ズッキーニとは対照的に、こいつは結構しっかりめの香り付け。オールスパイスの香りが下地となり、その上でミントの香りがグワって立つくらいに効かせました。玉ねぎも、すっきりした香りに似合う歯ごたえを残してね。

その3 マッシュルームのオムレツ

マッシュルームのオムレツ
  1. マッシュルームのフリカッセ(基本的にはオリーブ油炒め)を食べやすい大きさに切る
  2. 1のフリカッセを入れてオムレツを焼く

このマッシュルームは、茶色いやつを使用。やや多めのオリーブ油で炒め、パセリを加え、レモン汁を振って仕上げてあります。マッシュルームのプリプリ感と、レモン+パセリのすっきり感で勝負です。

2009/04/05

ヨーグルト煮のマハシー

僕が春本番を感じる指標の一つは、ズッキーニの値段がバンバンに使いたくなるくらい安くなることです。そのタイミングが先週訪れました。

でも、安いお店の店頭に残っていたのは2本だけ。

この限られたチャンス。せっかくだから定番以外に挑戦してみようということで、いつものマハシーとは気分を変えて、ヨーグルト味で煮込んでみました。

ヨーグルト煮のマハシー
レバノン料理の本を読んでいると、クッベ(kebbe,kibbe,kibbi)をヨーグルトで煮込んであるレシピはよく出ているし、どっかの食堂で朝ご飯に食べたファッタっていう料理は(作り方はこんな感じ=リンクはyoutube動画)にも、たっぷり温かいヨーグルトがかかっていました。ヨーグルト煮は、よくありそうな味です。

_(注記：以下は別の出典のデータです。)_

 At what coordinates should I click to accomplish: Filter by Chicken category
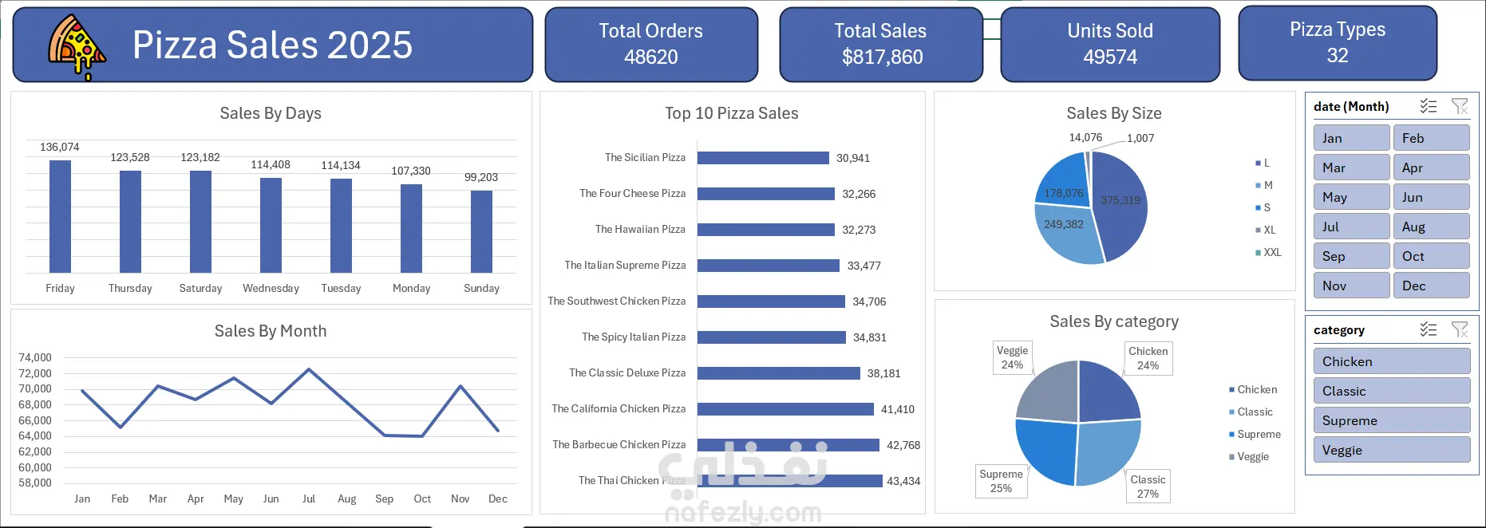point(1391,361)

ヨーグルト味のクサマハシー(クサ=ズッキーニのこと)も、手持ちの料理本の中でもお気に入りな「le vrai gout du liban」に出ていて、ずっと気になっていた一品。

ヨーグルト色の煮汁の中に、少し薄めの緑色のズッキーニが見えている景色に、どうにもチャーミングな味わいを想像させられて、一度つくってみたいと思っていたのです。

◎レシピ
  1. ズッキーニをマハシ用に準備する(中の果肉をくりぬいて、米、挽肉、玉ねぎ、パセリ、スパイス、塩、レモン汁、オリーブ油を混ぜたものを詰める)
  2. 1をブイヨンで30分煮る(レモン汁は加えない)
  3. 2にヨーグルトをたっぷり加え、さらに15分煮る
  4. 煮上がったらミント(今回はドライを使用)、オリーブ油をかけ、しばらく休ませる

ヨーグルトは、相当たくさん。ヨーグルトをブイヨンで伸ばす、って感覚でつくれば大丈夫だと思います。

初めてつくったけど、失敗なく美味しくできました。ハードなミント好きなため、できたてで思い切りミントの香りが立ち、ヨーグルトやオリーブ油も渾然一体となった香りが、最高にいい気分です。

当然、ちべたくなっても美味しいのはトマト味と同じ。見かけも、夏は涼しげで、冬には雪の中の下萌を感じさせる暖かさもあり、味わいだけでなく、食卓の彩りの面でも、一年中楽しめそうなお料理です。

ホワイトアスパラを定番のソースで

こないだ所用で金沢にお出かけした際、近江町市場でホワイトアスパラガスが売っていたので、つい買ってしまいました。季節もので、値段とかまったく見ずに、勢いで「頂戴!」って言ってしまっていました。

さて、何にするか。

基本はオランデーズソースだろうけど、座右の書「ロビュションの食材事典」に出ているムースリーヌソースは、未経験だったので、チャレンジJOYしてみることにしました。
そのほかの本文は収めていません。